[Saved data entries]
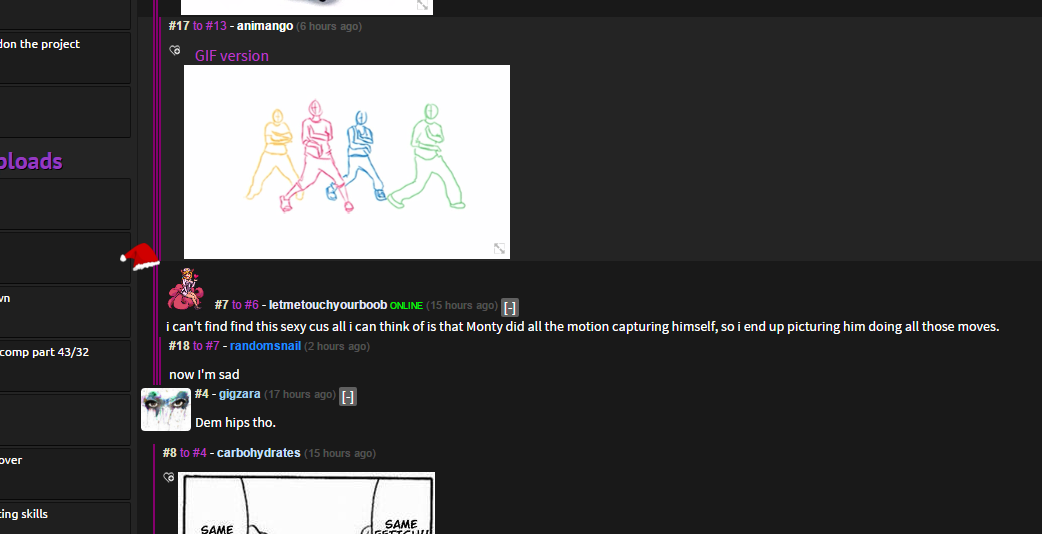Collapse gigzara's comment #4 with [-]
Image resolution: width=1042 pixels, height=534 pixels.
pos(348,396)
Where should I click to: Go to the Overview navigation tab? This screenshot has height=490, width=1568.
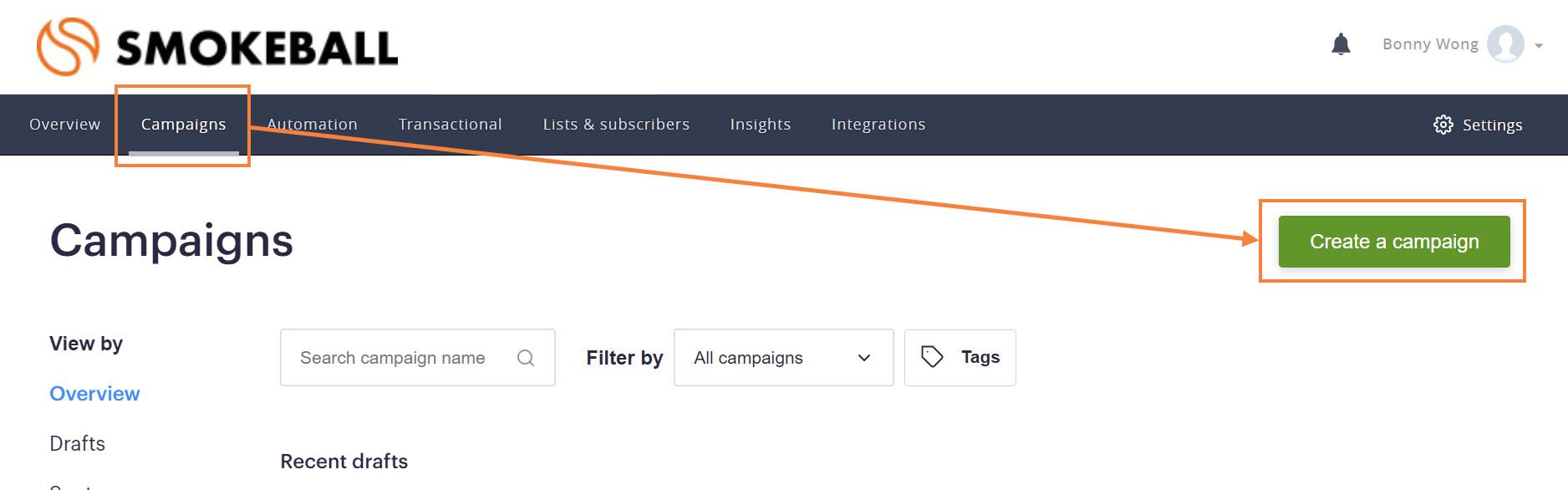point(64,125)
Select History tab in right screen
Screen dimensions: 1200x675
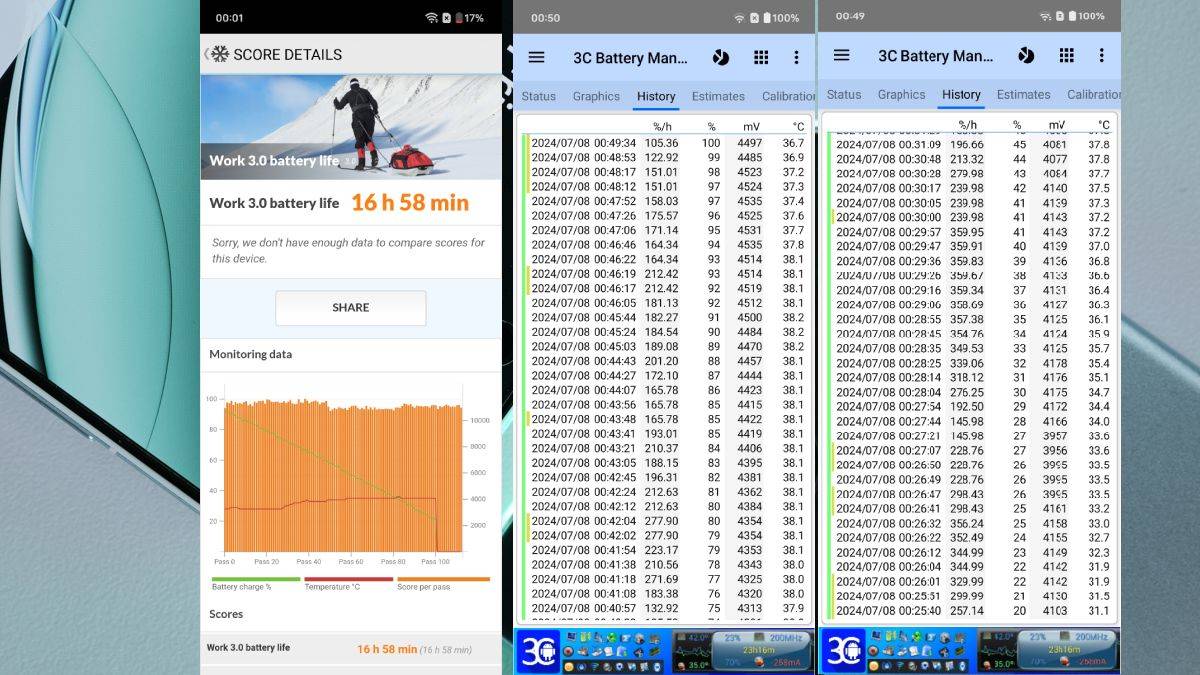[x=961, y=95]
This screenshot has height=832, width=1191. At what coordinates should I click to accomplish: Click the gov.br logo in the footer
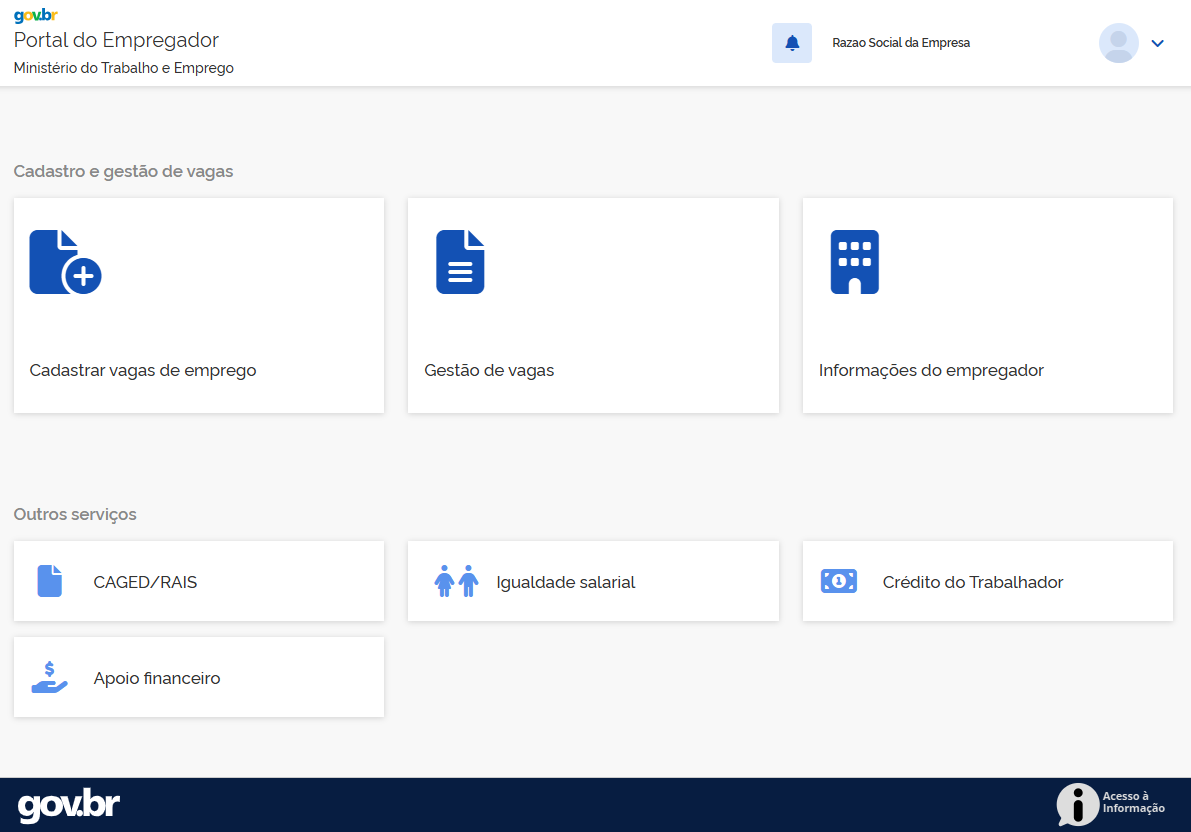69,805
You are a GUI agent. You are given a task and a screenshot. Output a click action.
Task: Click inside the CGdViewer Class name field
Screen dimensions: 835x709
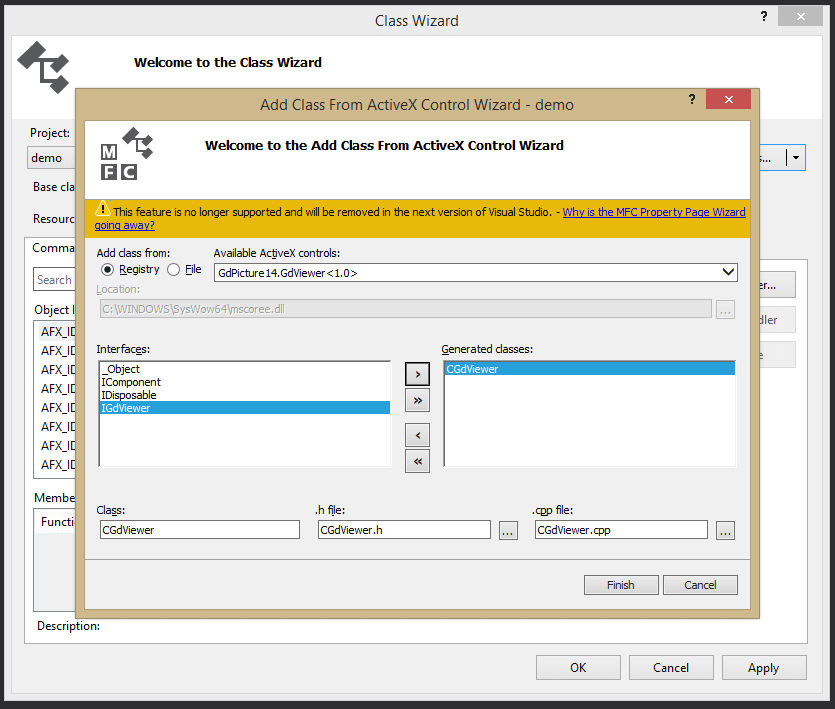198,527
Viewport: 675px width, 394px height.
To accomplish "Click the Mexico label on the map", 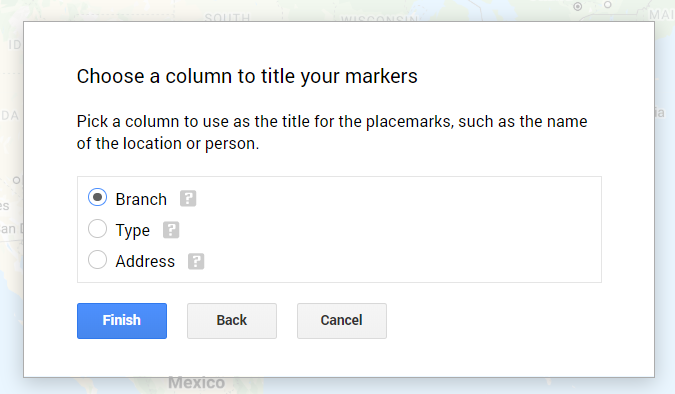I will click(x=196, y=382).
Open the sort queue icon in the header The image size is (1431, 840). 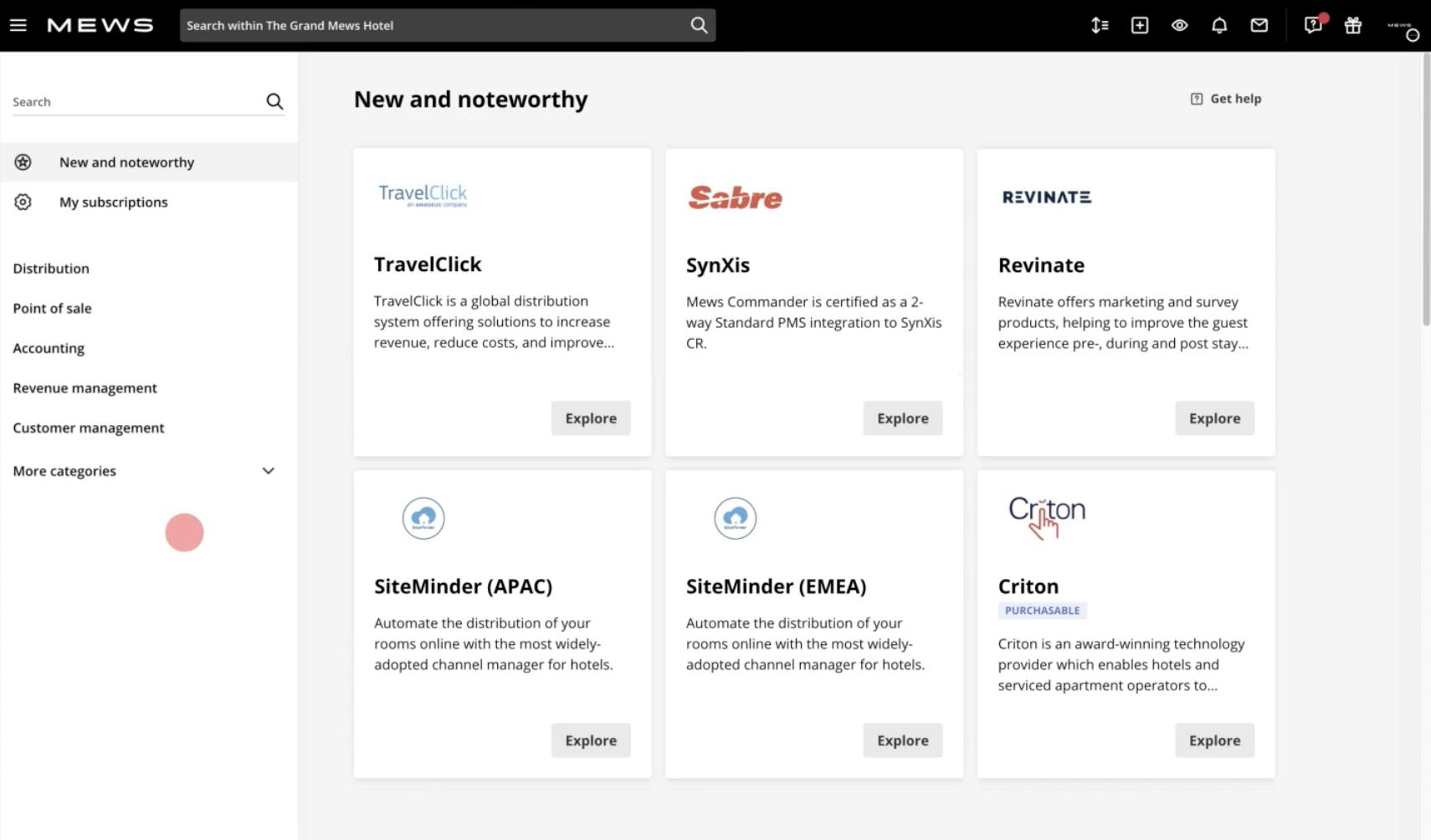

■ What you are asked to do
Skip every picture, and restate word for word only the lines above from the line containing "Select History tab in right screen" to the line containing "You are a GUI", both of them included.

■ Exercise output
Select History tab in right screen
Screen dimensions: 1200x675
[x=961, y=95]
This screenshot has height=832, width=1191. At what coordinates should I click to accomplish: Click the gov.br logo in the footer
69,805
You are a GUI agent. You are given a task and a screenshot. Output a click action.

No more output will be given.